Stored items from a collection
____________
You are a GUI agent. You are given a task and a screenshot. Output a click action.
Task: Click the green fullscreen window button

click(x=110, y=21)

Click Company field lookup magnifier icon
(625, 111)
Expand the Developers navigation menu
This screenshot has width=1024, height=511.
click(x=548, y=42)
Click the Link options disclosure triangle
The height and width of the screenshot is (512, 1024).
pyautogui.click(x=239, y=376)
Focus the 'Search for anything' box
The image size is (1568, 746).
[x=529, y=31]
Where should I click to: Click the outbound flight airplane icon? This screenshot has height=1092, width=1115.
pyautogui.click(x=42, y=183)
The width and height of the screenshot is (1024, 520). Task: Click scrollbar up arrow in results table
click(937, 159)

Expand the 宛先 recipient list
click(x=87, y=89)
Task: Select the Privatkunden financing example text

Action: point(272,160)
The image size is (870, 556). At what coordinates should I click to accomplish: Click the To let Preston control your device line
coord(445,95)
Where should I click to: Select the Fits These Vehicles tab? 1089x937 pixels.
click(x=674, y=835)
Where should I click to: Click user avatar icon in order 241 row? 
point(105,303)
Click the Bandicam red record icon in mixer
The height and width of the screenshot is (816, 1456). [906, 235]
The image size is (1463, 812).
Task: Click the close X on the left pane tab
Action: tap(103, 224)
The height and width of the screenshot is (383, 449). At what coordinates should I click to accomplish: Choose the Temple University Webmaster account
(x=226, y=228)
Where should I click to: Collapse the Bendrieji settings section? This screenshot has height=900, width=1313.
____________
## Given problem
Retype everything from the line that contains "Where should I click to: Click user" down to the line that contains "Action: tap(103, 224)", including both of those lines.

## Exercise output
Where should I click to: Click user avatar icon in order 241 row? 
point(105,303)
Click the Bandicam red record icon in mixer
The height and width of the screenshot is (816, 1456). [906, 235]
The image size is (1463, 812).
Task: Click the close X on the left pane tab
Action: tap(103, 224)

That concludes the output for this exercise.